Students spend time learning about the art of the protest in their AP Language and Composition course.

The AP Language and Composition course aims to teach students the nuances of literary and visual argumentation. Dreams of Hope, a local organization that teaches about the LGBTQ community through performance and visual arts, worked with classroom teachers to develop a three-week unit on a type of argumentation that students rarely have the time to address in the course: the art of public activism.

As part of the unit, Dreams of Hope prepared a brief lecture on the history of the Gay Rights movement and the tactics that various activist organizations utilized in their push toward equality. The class then narrowed their focus specifically to the efforts of the ACT UP (AIDS Coalition to Unleash Power) organization during the late 1980s through mid-1990s in order to give students the opportunity to study a numerous public. Students researched the efforts of this organization by reading a number of primary documents and viewing the documentary How to Survive a Plague, all of which discussed the deliberate steps that ACT UP took to achieve concrete goals in their fight to eradicate AIDS. Next, students analyzed manifestos and mission statements as well as placards and magazine advertisements that the organization used to promote awareness and to attract participants to specific demonstrations. Students also evaluated the efficacy of a number of public protests that ACT UP organized over the past thirty years.

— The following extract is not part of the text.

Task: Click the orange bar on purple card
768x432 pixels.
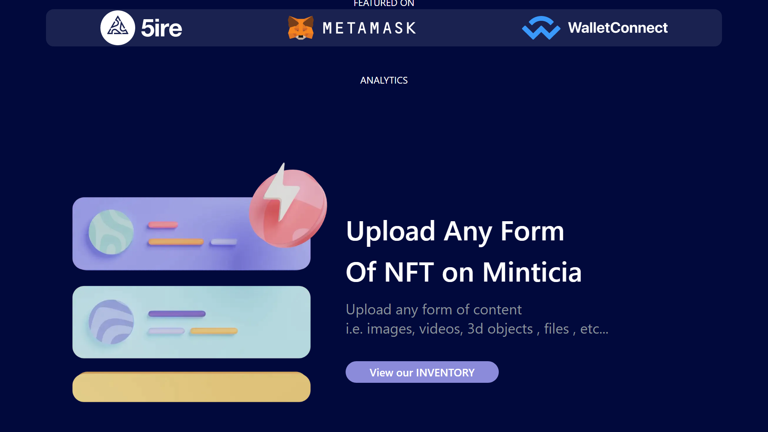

Once students identified, analyzed, and evaluated the range of literary and visual rhetorical strategies employed by ACT UP in their various demonstrations, students used time both in and out of class with a group of their peers to form a hypothetical activist organization in response to a contemporary cause of their choosing. Over the course of two weeks, the groups produced the following end product: a creative title for their organization and a justification for this title, a thorough description of the cause for which the group would advocate; a mission statement/manifesto articulating the beliefs, goals, and/or demands of their organization; two high-quality visuals that their group would use to promote your cause; a concrete analysis of these visuals that explains the intended rhetorical effects of the designer’s choices; and a vivid description of an act of performance art protest that their organization would carry out.